I understand where you are coming from with your version of universality of the Church, but the nature of the word universal refers to something that includes everything and everyone. The Church clearly does not do that, as everyone in the world is obviously not Catholic. That is what I was commenting on earlier. I don't really appreciate the idea of something being universal now anyway.
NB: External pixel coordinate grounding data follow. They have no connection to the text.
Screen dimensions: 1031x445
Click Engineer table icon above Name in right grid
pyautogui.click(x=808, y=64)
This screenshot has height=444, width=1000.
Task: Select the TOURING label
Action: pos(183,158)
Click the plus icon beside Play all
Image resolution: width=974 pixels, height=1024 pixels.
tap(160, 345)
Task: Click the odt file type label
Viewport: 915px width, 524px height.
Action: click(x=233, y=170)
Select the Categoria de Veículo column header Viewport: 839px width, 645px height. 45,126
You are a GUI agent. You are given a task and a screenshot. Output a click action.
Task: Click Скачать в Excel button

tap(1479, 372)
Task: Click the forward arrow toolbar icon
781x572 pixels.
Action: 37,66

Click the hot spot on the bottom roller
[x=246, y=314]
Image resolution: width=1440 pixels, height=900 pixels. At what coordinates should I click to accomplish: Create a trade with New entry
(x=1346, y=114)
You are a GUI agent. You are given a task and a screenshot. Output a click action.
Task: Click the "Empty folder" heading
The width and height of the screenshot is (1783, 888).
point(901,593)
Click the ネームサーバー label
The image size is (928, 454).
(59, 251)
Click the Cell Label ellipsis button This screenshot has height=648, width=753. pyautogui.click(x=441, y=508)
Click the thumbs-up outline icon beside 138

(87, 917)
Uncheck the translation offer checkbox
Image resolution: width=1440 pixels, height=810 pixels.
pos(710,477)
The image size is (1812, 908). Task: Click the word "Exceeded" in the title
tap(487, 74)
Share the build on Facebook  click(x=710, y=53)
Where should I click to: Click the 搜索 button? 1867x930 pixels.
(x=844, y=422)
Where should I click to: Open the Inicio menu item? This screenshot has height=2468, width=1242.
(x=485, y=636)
As for what you said about finding God in the people around me who love me, that was very beautifully put. Those are all wonderful examples of why it is great to be alive, but I have not been able to connect with a higher power through them, as much as I've tried to in the past. I kept trying to convince myself that I was in a relationship with God, a God I cannot hug or look into the eyes of, or discourse with directly. I was straining to develop a relationship with what I can only describe now as an abstraction when I have all these real people around me and real earth under my feet that I can love joyously and completely. So that is what I am focusing on now. I am by no means denying the existence of the spirit and the soul, but I can only grasp it at a much more local level, if you will. I'm not arguing that we should only trust what is measurable or quantifyable or scientifically-verifiable at all. Simply on the level of intuition, I can only sense the sacred in what is tangible. Something is sacred by the very act of its existence. And that existence- everything's existence is all tied up together, intertwined, interdependent. And that is beautiful. And majestic. It's the philosophy I want to move away from, not supposedly retreat from God with, because philosophy, too, is abstract. Concrete action is what I want to move towards, an example of which being this dialogue with you and the future discussions with you that I look forward to.